:: Task statement ::
Take the entries that follow and write each one out exactly.

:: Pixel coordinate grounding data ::

● ● ● ● ● ● ●

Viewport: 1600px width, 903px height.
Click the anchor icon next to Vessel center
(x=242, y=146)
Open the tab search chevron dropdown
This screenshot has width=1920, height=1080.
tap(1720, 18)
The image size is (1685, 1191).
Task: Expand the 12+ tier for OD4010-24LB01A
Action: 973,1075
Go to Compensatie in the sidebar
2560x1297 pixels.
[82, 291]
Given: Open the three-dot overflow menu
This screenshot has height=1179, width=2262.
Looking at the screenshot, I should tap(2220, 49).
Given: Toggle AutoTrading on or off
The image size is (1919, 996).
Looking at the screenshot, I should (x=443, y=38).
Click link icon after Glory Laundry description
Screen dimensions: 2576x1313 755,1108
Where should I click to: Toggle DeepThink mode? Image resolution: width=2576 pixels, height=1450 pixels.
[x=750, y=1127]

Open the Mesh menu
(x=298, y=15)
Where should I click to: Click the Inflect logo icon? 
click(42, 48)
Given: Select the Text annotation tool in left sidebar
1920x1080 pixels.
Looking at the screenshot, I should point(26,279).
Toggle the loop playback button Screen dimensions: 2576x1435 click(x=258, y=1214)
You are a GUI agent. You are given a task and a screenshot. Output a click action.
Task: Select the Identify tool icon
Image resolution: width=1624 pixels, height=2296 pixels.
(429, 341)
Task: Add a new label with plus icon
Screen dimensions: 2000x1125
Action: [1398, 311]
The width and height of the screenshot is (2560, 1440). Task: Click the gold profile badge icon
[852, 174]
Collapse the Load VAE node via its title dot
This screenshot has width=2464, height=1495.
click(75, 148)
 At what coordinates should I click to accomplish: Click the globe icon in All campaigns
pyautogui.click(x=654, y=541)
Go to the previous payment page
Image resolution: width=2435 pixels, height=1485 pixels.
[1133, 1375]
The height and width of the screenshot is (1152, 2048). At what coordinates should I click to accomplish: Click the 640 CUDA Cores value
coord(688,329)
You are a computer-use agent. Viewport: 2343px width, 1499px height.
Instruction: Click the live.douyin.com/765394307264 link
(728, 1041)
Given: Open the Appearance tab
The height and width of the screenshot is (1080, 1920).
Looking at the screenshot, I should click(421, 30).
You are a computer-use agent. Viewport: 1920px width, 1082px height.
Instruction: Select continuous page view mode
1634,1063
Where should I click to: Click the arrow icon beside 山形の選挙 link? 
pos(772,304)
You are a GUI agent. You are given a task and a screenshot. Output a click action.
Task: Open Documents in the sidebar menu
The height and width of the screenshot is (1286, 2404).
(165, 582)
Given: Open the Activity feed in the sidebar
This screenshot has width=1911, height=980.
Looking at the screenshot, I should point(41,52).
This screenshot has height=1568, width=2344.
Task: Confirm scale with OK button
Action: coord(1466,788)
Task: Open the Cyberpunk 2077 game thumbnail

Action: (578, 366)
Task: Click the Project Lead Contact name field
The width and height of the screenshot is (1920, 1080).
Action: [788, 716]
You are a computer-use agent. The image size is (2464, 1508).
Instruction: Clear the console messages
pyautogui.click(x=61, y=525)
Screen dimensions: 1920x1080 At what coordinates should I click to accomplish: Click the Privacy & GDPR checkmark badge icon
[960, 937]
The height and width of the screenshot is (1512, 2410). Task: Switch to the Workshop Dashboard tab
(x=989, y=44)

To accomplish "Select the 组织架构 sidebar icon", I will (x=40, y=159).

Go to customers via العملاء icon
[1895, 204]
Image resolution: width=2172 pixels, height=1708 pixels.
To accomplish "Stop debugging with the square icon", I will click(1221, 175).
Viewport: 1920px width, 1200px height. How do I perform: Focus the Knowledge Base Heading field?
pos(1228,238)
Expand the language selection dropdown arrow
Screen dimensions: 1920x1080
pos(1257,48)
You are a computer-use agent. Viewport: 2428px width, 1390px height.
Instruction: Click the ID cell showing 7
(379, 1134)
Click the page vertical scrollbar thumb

● ● ● ● ● ● ●

:: Answer to this problem ::
Viewport: 1600px width, 903px height.
Click the anchor icon next to Vessel center
(x=242, y=146)
Open the tab search chevron dropdown
This screenshot has width=1920, height=1080.
tap(1720, 18)
The image size is (1685, 1191).
Task: Expand the 12+ tier for OD4010-24LB01A
Action: 973,1075
Go to Compensatie in the sidebar
2560x1297 pixels.
[82, 291]
Given: Open the three-dot overflow menu
This screenshot has height=1179, width=2262.
Looking at the screenshot, I should tap(2220, 49).
Given: Toggle AutoTrading on or off
The image size is (1919, 996).
Looking at the screenshot, I should (x=443, y=38).
Click link icon after Glory Laundry description
Screen dimensions: 2576x1313 755,1108
Where should I click to: Toggle DeepThink mode? Image resolution: width=2576 pixels, height=1450 pixels.
[x=750, y=1127]

Open the Mesh menu
(x=298, y=15)
Where should I click to: Click the Inflect logo icon? 
click(42, 48)
Given: Select the Text annotation tool in left sidebar
1920x1080 pixels.
Looking at the screenshot, I should point(26,279).
Toggle the loop playback button Screen dimensions: 2576x1435 click(x=258, y=1214)
You are a GUI agent. You are given a task and a screenshot. Output a click action.
Task: Select the Identify tool icon
Image resolution: width=1624 pixels, height=2296 pixels.
(429, 341)
Task: Add a new label with plus icon
Screen dimensions: 2000x1125
Action: [1398, 311]
The width and height of the screenshot is (2560, 1440). Task: Click the gold profile badge icon
[852, 174]
Collapse the Load VAE node via its title dot
This screenshot has width=2464, height=1495.
click(75, 148)
 At what coordinates should I click to accomplish: Click the globe icon in All campaigns
pyautogui.click(x=654, y=541)
Go to the previous payment page
Image resolution: width=2435 pixels, height=1485 pixels.
[1133, 1375]
The height and width of the screenshot is (1152, 2048). At what coordinates should I click to accomplish: Click the 640 CUDA Cores value
coord(688,329)
You are a computer-use agent. Viewport: 2343px width, 1499px height.
Instruction: Click the live.douyin.com/765394307264 link
(728, 1041)
Given: Open the Appearance tab
The height and width of the screenshot is (1080, 1920).
Looking at the screenshot, I should click(421, 30).
You are a computer-use agent. Viewport: 1920px width, 1082px height.
Instruction: Select continuous page view mode
1634,1063
Where should I click to: Click the arrow icon beside 山形の選挙 link? 
pos(772,304)
You are a GUI agent. You are given a task and a screenshot. Output a click action.
Task: Open Documents in the sidebar menu
The height and width of the screenshot is (1286, 2404).
(165, 582)
Given: Open the Activity feed in the sidebar
This screenshot has width=1911, height=980.
Looking at the screenshot, I should point(41,52).
This screenshot has height=1568, width=2344.
Task: Confirm scale with OK button
Action: coord(1466,788)
Task: Open the Cyberpunk 2077 game thumbnail

Action: (578, 366)
Task: Click the Project Lead Contact name field
The width and height of the screenshot is (1920, 1080).
Action: [788, 716]
You are a computer-use agent. The image size is (2464, 1508).
Instruction: Clear the console messages
pyautogui.click(x=61, y=525)
Screen dimensions: 1920x1080 At what coordinates should I click to accomplish: Click the Privacy & GDPR checkmark badge icon
[960, 937]
The height and width of the screenshot is (1512, 2410). Task: Switch to the Workshop Dashboard tab
(x=989, y=44)

To accomplish "Select the 组织架构 sidebar icon", I will (x=40, y=159).

Go to customers via العملاء icon
[1895, 204]
Image resolution: width=2172 pixels, height=1708 pixels.
To accomplish "Stop debugging with the square icon", I will click(1221, 175).
Viewport: 1920px width, 1200px height. How do I perform: Focus the Knowledge Base Heading field?
pos(1228,238)
Expand the language selection dropdown arrow
Screen dimensions: 1920x1080
pos(1257,48)
You are a computer-use agent. Viewport: 2428px width, 1390px height.
Instruction: Click the ID cell showing 7
(379, 1134)
Click the page vertical scrollbar thumb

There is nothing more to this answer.